/Speech-Dataset

One more russian speech dataset.

Primary LanguageJupyter NotebookOtherNOASSERTION

Zpoken is a Ukrainian IT company with one of the major divisions oriented on Speech Recognition technologies in English and Slavic (Ukrainian, Russian) languages.

What is this repo about

We are happy to present here our Russian Speech Dataset — Zpoken Dataset [RU]

At the current moment the dataset consists of 5 source parts: radio_source_1, radio_source_2, radio_source_3, radio_source_5, Ru-films.

All data is stored in .opus format and was converted to mono, 16 kHz sampling rate, 16-bit.

Part name Duration (h) Samples num. Average duration (s) Characters per second Characters per sample
radio_source_1 16 424.82 7 887 042 7.50 14.12 105.84
radio_source_2 2 308.46 955 904 8.69 13.53 117.62
radio_source_3 500.14 165 584 10.87 13.90 151.16
radio_source_5 655.88 216 101 10.93 16.63 181.66
Ru-films 850.88 203 972 15.02 8.76 131.57
Total | Average 20 740,18 9 428 603 7.91 13.95 106.17

All parts were scraped from open sources. Basically there were long audio files and transcriptions without timesteps. So that one of the challenges we solved is to align original transcription directly to each short audio sample. More about this problem you will be able to read in our future paper.

Download & play

We provide absolutely free to use 150 hours demos for each part. It is a randomly selected sample from the original dataset part.
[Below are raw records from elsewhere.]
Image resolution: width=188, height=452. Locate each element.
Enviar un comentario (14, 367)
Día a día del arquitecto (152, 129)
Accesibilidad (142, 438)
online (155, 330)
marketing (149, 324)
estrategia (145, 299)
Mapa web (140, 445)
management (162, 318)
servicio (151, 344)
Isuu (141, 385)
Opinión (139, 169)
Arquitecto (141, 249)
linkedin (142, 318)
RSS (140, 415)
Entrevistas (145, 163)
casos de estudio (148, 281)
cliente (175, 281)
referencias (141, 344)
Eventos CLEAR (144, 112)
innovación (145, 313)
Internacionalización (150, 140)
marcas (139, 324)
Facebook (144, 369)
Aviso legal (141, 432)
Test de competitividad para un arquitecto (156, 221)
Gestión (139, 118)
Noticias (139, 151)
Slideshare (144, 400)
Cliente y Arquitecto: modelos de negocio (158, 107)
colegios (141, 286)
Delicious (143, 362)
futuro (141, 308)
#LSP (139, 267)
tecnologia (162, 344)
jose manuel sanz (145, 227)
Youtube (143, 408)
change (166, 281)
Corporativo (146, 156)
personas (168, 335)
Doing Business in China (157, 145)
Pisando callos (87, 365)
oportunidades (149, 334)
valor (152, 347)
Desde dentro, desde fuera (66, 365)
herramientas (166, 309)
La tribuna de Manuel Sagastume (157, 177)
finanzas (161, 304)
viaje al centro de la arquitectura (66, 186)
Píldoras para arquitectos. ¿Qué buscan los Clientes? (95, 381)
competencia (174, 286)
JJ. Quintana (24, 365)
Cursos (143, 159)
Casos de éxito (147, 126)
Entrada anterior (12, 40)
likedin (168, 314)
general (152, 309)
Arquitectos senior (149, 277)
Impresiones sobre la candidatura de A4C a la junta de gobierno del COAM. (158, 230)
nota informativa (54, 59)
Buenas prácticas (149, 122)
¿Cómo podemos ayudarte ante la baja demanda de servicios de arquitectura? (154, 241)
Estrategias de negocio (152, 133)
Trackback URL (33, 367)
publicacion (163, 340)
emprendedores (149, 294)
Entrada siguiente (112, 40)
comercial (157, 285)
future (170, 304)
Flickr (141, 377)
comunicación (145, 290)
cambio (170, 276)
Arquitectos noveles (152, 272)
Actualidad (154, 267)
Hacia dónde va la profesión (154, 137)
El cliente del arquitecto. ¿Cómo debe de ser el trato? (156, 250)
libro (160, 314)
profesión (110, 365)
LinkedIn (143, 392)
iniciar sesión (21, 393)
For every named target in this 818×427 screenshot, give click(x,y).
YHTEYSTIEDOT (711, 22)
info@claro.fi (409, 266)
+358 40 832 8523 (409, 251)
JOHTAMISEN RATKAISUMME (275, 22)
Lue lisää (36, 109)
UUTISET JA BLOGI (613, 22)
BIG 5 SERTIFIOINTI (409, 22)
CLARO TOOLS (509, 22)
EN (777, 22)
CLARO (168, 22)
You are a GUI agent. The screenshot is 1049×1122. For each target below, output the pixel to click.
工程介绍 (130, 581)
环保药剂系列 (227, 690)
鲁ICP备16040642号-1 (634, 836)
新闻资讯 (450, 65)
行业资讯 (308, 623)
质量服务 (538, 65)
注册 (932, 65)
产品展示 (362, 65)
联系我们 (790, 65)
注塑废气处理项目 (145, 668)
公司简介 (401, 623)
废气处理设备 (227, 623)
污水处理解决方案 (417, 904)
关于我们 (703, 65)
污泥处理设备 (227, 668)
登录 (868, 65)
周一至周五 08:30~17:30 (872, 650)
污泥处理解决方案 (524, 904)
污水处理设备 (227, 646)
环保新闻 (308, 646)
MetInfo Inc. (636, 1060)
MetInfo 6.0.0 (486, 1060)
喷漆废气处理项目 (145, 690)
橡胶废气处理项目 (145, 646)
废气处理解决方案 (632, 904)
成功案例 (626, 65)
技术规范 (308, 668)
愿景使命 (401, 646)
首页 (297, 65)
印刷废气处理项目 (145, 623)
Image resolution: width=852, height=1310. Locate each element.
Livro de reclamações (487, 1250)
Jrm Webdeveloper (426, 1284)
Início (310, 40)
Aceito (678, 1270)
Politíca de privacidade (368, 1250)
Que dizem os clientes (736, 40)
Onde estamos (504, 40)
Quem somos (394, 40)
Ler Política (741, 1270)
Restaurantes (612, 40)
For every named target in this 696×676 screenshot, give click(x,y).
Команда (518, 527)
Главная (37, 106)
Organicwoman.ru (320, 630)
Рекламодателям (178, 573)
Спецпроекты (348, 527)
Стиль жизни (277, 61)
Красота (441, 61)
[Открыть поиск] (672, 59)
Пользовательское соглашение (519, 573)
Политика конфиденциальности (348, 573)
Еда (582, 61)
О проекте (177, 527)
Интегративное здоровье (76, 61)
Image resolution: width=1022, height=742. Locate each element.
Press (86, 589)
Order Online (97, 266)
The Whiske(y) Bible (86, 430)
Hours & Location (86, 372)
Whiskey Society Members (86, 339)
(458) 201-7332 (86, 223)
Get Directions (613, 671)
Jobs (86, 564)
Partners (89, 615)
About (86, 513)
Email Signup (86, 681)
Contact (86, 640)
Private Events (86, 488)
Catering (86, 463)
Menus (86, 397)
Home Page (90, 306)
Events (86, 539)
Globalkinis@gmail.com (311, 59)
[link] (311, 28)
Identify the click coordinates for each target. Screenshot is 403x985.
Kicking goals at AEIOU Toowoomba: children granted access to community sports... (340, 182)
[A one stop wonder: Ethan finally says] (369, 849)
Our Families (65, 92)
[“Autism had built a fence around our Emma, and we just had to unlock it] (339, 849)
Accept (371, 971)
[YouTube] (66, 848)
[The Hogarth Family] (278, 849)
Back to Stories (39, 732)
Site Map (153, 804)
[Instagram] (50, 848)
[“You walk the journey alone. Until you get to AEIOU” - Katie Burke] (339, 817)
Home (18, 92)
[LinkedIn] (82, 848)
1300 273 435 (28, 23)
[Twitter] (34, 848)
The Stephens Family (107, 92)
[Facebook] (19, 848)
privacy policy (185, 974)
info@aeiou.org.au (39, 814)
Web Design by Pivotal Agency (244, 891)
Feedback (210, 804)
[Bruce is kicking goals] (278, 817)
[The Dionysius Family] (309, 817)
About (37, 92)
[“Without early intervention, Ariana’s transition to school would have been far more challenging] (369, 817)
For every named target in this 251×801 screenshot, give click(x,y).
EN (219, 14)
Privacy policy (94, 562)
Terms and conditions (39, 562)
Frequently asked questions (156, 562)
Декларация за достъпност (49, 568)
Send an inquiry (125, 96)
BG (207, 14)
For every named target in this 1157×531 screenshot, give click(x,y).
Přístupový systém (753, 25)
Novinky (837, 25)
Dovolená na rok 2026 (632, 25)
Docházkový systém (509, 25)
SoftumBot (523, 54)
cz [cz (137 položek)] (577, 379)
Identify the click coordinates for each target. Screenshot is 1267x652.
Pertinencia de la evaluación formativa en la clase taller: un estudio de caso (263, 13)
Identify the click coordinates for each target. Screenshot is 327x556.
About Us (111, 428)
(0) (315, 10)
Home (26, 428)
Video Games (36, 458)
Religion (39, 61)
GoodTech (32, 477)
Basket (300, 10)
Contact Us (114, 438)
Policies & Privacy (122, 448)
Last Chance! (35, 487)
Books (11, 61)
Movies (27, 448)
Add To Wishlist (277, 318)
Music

Part name Duration(h) Samples num. Size (MB) Link to download
radio_source_1 50 34 356 837 Radio1_50h.zip
radio_source_2 25 16 041 430 Radio2_25h.zip
radio_source_3 25 8 933 418 Radio3_25h.zip
radio_source_5 25 10 786 441 Radio5_25h.zip
Ru-films 25 7 358 380 Ru_films_25h.zip
Total 150 77 474 2 506

They are hosted on Gdrive so we provide ./download.sh to easily get them.

Requirements

You need a gdown to run the ./download.sh

pip install gdown

Just run bash download.sh on your linux machine.

Data structure

You will find the next directory structure, after you unzip each archive.

+---<DatasetPartName>
| +---data
| | +---subfolder1 (optional)
| | | +---speech\_file1.opus
| | | +...
| | | \---speech\_file[N].opus
| | +...
| | +---subfolder[N] (optional)
| | | +---speech\_file1.opus
| | | ...
| | \ \---speech\_file[N].opus
| +---transcription.csv

Get full dataset.

If you are interested in the full version of the dataset feel free to contact us in this form. Usually we'll answer in one working day.

Future work

  • release more hours
  • optimize archive storage (Gdrive is too annoying)

License

CC-BY-4.0

Creative Commons License
Zpoken Dataset [RU] is licensed under a Creative Commons Attribution 4.0 International License.